I'm making a secret diary website for mysql practice. I've set up 4 columns to accept an id, email, password, and diary entry. The id is the primary key and auto increments whenever I use a query to insert the $_POST['email']
and $_POST['password']
. I've successfully been able to add fake entries into the database so that isn't my issue. I'm following a video guide on how to do this and the instructor uses the method mysqli_real_escape_string()
with the POST variable inside before inserting into the database and whenever I use it, only blank text is entered into my database. Whenever I don't use that method, my query writes to my db successfully.

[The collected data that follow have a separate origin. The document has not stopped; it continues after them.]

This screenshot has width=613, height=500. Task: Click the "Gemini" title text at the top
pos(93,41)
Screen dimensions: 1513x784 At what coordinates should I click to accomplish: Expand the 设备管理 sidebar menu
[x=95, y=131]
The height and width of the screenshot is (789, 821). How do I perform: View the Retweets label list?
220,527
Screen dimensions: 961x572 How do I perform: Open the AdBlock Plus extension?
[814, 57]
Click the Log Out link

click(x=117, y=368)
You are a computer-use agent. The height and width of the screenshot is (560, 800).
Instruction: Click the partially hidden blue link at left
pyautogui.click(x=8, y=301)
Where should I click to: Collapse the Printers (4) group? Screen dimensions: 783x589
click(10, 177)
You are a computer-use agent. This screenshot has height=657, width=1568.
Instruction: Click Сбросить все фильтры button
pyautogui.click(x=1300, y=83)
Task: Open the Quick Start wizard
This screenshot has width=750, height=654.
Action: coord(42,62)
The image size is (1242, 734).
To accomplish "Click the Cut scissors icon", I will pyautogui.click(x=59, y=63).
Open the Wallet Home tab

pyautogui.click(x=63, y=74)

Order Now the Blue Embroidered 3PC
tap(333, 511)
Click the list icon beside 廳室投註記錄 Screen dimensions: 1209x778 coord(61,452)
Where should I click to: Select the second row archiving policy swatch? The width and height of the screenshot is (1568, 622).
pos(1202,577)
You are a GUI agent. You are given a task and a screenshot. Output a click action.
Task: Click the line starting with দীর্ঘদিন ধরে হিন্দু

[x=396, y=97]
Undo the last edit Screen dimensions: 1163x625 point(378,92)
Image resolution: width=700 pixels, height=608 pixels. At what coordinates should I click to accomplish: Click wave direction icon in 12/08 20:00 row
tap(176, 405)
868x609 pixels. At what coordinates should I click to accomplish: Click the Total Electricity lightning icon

Can anyone explain why this is?
I've implemented checks prior to the following php code to add to my $error variable if the user doesn't fill in a field or enters incorrect email format.
if (!empty($error)) {
$error = '<p><strong>There were error(s) in your sign-up:</strong></p>'.$error;
} else {
print_r($_POST);
//$emailInput = mysqli_real_escape_string($_POST['email']);
$emailInput = $_POST['email'];
//$passwordInput = mysqli_real_escape_string($_POST['password']);
$passwordInput = $_POST['password'];
$query = "INSERT INTO `users` (`email`, `password`) VALUES ('$emailInput', '$passwordInput')";
if($result = mysqli_query($link, $query)) {
echo "Sign Up Successful";
} else {
$error .= "<p>Could not sign you up - please try again</p>";
}
}
}